えり子とともに
劇場公開日:1951年1月20日
解説
「山のかなたに」に次ぐ藤本プロ・新東宝作品。放送劇で有名な内村直也の「えり子と共に」を、「山のかなたに」の井手俊郎が内村直也と共同で脚色に当り、「白鳥は悲しからずや」の豊田四郎が監督をしている。出演者は、「軍艦すでに煙なし」の山村聡、「七色の花」の角梨枝子、杉村春子、「君が心の妻」宇佐美諄、その他、田村秋子、飯田蝶子、堀雄二、大日方伝などである。
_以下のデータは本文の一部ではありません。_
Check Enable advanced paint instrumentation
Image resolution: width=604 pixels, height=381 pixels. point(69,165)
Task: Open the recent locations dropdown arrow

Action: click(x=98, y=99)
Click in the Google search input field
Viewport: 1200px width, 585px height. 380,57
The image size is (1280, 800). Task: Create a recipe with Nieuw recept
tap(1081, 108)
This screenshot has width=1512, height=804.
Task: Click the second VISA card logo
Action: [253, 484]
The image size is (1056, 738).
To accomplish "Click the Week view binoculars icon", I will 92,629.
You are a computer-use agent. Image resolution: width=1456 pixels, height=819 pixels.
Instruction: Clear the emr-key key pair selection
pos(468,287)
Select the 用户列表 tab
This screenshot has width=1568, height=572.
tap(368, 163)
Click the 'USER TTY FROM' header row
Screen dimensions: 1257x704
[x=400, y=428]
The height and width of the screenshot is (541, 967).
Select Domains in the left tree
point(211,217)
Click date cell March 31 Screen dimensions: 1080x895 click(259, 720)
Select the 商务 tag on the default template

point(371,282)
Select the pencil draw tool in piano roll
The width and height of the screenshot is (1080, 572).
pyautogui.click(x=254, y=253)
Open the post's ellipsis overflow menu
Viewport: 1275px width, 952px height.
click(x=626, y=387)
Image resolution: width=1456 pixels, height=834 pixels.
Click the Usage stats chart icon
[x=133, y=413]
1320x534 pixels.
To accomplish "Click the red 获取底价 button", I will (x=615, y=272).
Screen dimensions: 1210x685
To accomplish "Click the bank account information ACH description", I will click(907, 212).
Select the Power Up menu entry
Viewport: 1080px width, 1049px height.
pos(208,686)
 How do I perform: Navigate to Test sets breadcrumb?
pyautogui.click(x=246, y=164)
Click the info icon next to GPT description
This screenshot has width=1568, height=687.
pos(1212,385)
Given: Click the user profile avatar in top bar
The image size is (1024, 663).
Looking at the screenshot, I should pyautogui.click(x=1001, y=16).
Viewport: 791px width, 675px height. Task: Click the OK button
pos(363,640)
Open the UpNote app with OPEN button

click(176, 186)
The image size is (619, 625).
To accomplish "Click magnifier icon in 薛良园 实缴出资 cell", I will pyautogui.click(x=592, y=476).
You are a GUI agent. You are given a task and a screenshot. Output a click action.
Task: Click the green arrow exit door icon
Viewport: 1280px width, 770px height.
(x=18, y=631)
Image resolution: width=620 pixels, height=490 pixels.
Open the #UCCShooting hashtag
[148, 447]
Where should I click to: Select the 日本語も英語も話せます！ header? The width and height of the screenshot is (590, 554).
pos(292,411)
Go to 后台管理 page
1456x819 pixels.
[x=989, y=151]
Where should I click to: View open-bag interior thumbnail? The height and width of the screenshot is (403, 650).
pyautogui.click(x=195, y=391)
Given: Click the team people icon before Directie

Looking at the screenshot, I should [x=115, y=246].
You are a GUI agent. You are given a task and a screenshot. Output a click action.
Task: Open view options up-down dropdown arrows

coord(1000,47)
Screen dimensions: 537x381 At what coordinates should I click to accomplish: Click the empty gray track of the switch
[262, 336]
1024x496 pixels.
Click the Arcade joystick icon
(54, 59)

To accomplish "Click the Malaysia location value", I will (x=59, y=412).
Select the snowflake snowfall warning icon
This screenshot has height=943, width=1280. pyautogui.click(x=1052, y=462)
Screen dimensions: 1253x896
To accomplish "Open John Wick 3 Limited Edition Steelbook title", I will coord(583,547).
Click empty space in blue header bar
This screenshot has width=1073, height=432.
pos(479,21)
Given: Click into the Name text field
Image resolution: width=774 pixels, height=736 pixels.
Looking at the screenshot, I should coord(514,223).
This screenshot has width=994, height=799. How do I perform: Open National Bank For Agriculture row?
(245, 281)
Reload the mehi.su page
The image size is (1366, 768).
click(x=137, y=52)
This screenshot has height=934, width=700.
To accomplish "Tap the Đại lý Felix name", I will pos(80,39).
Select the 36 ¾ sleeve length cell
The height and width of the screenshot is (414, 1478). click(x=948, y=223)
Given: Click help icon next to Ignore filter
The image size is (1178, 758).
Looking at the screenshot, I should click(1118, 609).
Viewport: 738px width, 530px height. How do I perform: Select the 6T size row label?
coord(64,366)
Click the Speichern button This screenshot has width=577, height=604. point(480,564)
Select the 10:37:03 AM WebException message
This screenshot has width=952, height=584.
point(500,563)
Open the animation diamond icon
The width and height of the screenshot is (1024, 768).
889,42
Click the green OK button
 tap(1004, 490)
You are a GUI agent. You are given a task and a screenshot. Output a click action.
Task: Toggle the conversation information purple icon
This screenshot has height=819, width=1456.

(二部作)
1951年製作/日本
配給:新東宝
劇場公開日:1951年1月20日
ストーリー
えり子は、母の一周忌の墓参のため、花屋のある喫茶店で父と待合せている間に、母の好きだった白いカーネエションの花を見て、楽しかった母生前の思い出にふけっていた。父は大学教授で、母との仲はむつまじく、えり子には理想的な夫婦に見えた。姉の佳代子は新進劇作家轟春夫と結婚し家を去った。そして母が亡くなり、弟良介は北海道へ行った。えり子は父と婆やのしめのと三人きりの生活になった。佳代子はどうやらこの頃生活の苦しさに負け、春夫との仲も旨く行っていないらしく、墓参にも来なかった。壮太郎はしかし春夫を励まして力になってやっていた。えり子は時々は同窓の友に逢ったり、父の許へ議論にやって来る学生たちとも接したり、心に何のわだかまりもない生活にひたっていたが、ある日叔母が父の再婚の相手に一人の女性を連れて訪ねて来たり、松村春枝という父の行きつけの料理屋の女将が訪れて、父に必要以上の親しさを示すとき、心の平和をかき乱されずにはいられなかった。父、母、そしてえり子と、この完璧に思われる関係が、壊されていいものだろうか。えり子にも眠れない夜があった。しかしえり子の苦しみを見通したように、父は彼女の寝室を訪れて優しくえり子の憂いを拭い去ってくれた。えり子は、彼女と結婚するために地球上のどこかで生れて生ているだろう相手の男性のこともいまは思わず、安らかな寝息をたてるのだった。